8.30pm – There was a premiership match going on. I watched and bantered on Twitter. Wifey called to find out how we were doing. ‘Oh we are doing great. Not missing you a bit’. I said. Slept off on the couch. Woke up at 10.00pm. I heard a loud laugh – Daniel’s laugh when watching cartoons. He is still up. I dashed upstairs. ‘Why are you still up? Go to bed now?’ ‘But I am yet to have my bath’ he replied. I switched off the TV, matched him to his room amidst loud protest and ensured he took his bath before tucking him into bed. Time now is 10.30pm. I knew that the consequences of this late sleeping will be felt tomorrow during “Wake-Up” time. The boy has no appreciation of time. None whatsoever.

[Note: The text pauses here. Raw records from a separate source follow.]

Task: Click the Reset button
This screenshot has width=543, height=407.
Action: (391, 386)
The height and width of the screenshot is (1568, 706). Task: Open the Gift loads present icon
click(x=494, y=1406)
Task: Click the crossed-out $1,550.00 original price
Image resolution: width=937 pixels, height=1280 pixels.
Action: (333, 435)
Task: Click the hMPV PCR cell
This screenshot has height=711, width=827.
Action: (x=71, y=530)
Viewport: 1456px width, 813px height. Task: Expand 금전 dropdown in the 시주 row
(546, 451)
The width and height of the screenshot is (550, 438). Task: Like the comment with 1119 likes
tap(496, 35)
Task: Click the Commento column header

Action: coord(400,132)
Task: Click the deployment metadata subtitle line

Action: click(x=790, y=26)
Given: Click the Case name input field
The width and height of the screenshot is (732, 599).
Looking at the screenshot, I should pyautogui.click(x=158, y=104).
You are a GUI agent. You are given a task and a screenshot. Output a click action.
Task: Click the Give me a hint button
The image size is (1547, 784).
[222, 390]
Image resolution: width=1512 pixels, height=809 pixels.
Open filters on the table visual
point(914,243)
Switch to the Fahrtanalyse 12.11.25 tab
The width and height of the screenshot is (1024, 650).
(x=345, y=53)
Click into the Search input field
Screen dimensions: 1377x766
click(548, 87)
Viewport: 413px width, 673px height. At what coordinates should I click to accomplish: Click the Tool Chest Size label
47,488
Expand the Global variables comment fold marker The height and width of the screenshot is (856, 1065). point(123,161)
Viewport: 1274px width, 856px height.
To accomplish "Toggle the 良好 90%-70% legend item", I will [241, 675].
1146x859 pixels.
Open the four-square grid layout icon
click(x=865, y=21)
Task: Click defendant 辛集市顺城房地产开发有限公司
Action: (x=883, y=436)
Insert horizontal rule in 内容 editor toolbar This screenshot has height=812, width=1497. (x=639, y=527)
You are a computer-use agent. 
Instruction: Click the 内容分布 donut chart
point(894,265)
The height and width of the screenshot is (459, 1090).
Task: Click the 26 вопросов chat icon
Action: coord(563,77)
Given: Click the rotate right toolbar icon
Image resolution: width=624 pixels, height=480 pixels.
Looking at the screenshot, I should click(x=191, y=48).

11.00pm – I crawled into bed physically, mentally and emotionally exhausted. This is just day one. I still had 9 more days to go. A thought flashed through my mind. What if I had two more Daniel’s to attend to? What if after a day like this and I finally get time to crawl into bed, some dude with over grown testosterone starts groping because he wants servicing? I finally get it. This is the reason why she always has a “headache”.
Day 2 – 10
I had perfected the wake up ritual. No I was not going to leave the room until he was into the bath. Before leaving the room, I will make sure he was well awake and watch him brush his teeth. His bags were packed the day before not in the morning. I settled into a routine of constantly thinking – What is he going to eat today? Should I stop at the market to buy plaintain on the way home? What did he eat yesterday so I don’t have to repeat it? Have I washed his uniform? Has it been ironed? Would there be light when I get home to iron his clothes. Do I have fuel in the gen? Have I signed his feedback note? What about his homework? Have I called wifey today? It was exhausting. By day 10 I was so glad wifey was back. I was so glad I had some respite. And above all, I understood. I understood why sometimes she was just cranky and irritable. I understood why sometimes she said she needed me to be more involved. I understood why she let Daniel have his way because the alternative was that something else more important will be delayed. After 15 years of marriage, it took only two weeks with Daniel to finally make me understand.